■ Provided information ■
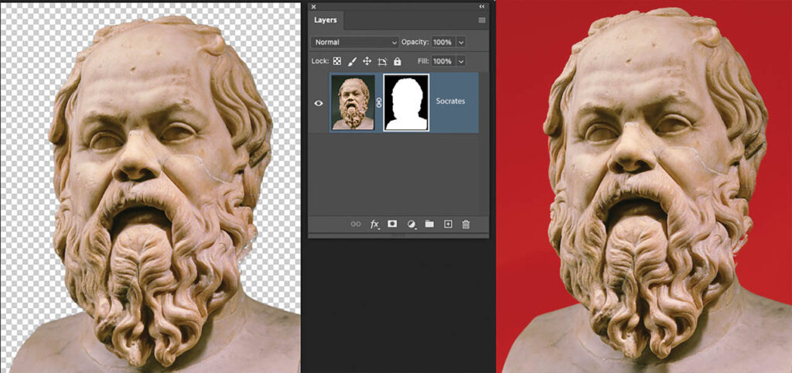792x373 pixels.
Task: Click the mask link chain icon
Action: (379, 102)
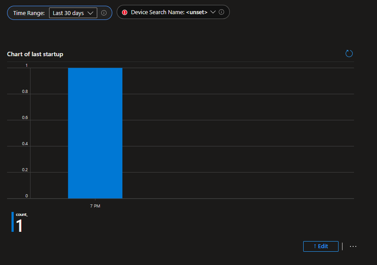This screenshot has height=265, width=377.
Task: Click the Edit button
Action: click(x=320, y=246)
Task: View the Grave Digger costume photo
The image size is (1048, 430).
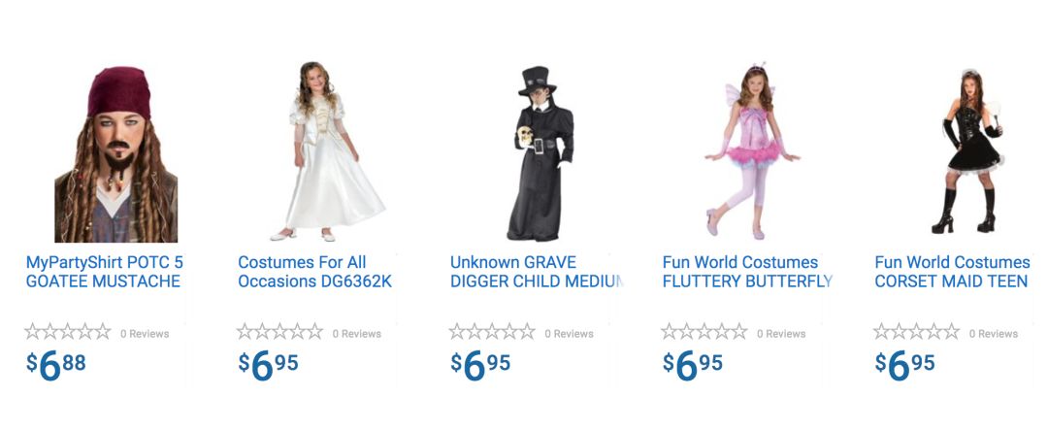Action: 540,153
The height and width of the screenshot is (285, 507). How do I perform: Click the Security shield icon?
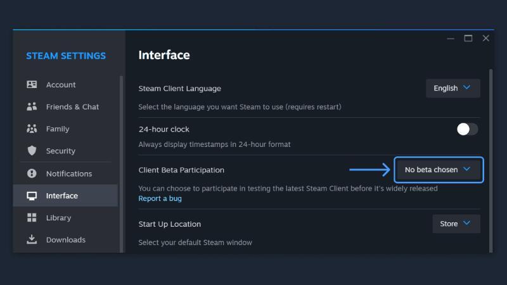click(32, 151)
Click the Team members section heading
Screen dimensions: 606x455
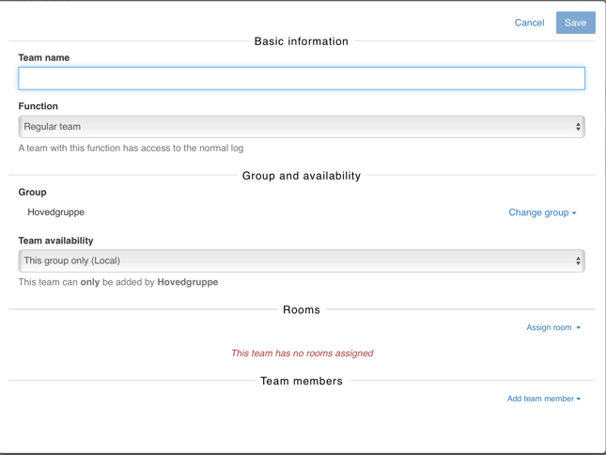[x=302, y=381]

---

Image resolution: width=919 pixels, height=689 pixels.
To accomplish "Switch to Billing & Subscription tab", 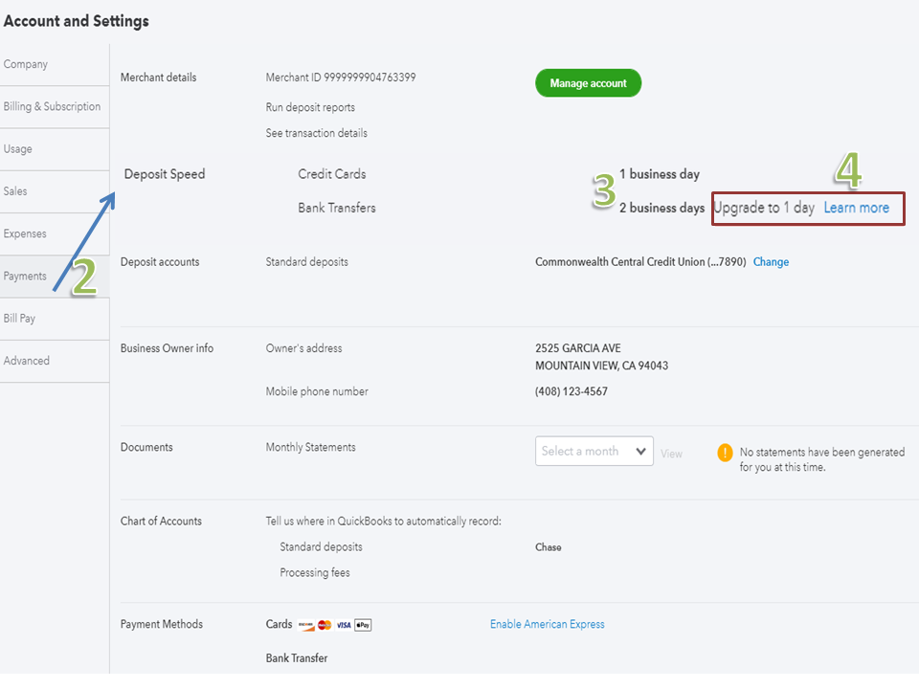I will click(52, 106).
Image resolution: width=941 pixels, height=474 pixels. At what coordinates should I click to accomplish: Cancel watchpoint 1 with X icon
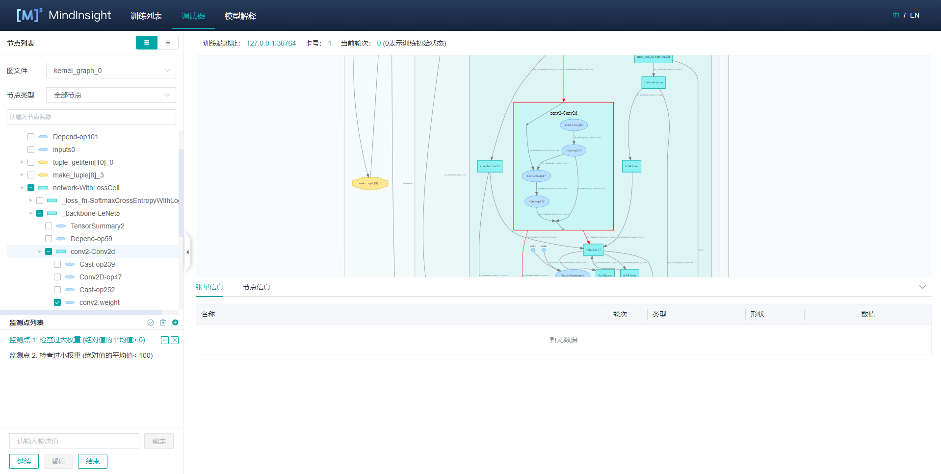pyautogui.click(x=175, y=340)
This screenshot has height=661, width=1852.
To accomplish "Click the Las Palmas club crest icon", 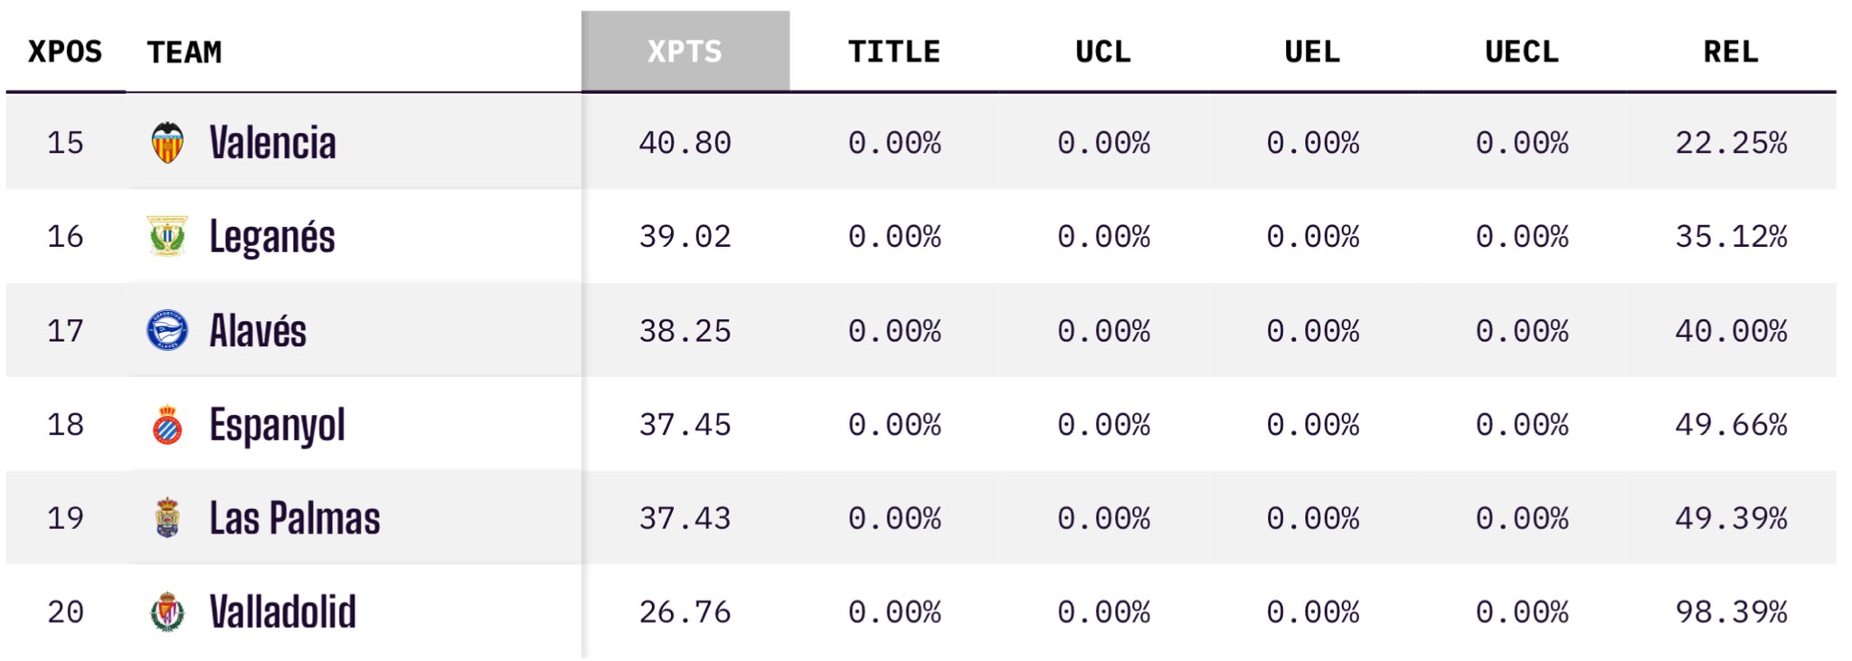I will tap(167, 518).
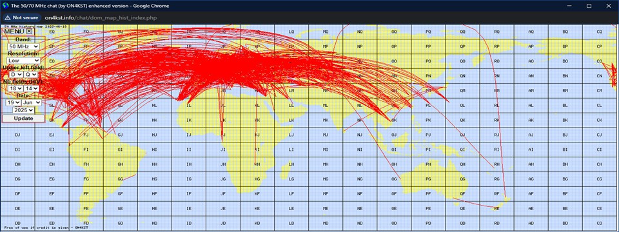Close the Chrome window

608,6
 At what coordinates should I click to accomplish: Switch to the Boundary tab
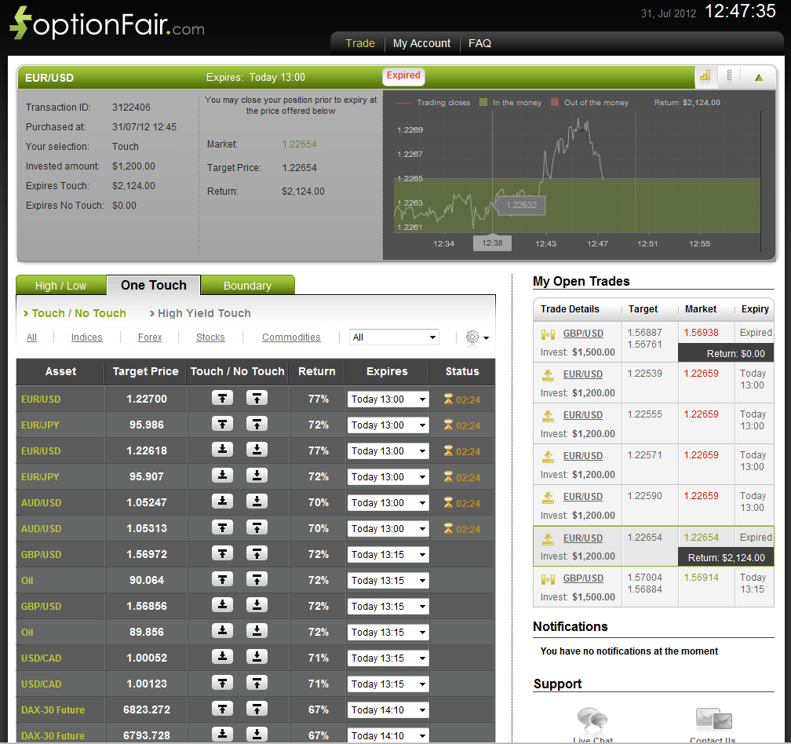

■ How to complete this task ■
Would you output the lines above from the line holding "Image resolution: width=941" up to and including the line holding "This screenshot has height=661, width=1852.", exactly and only those, with no pictures?

■ Result ■
Image resolution: width=941 pixels, height=474 pixels. At what coordinates should I click to accomplish: Cancel watchpoint 1 with X icon
pyautogui.click(x=175, y=340)
This screenshot has height=661, width=1852.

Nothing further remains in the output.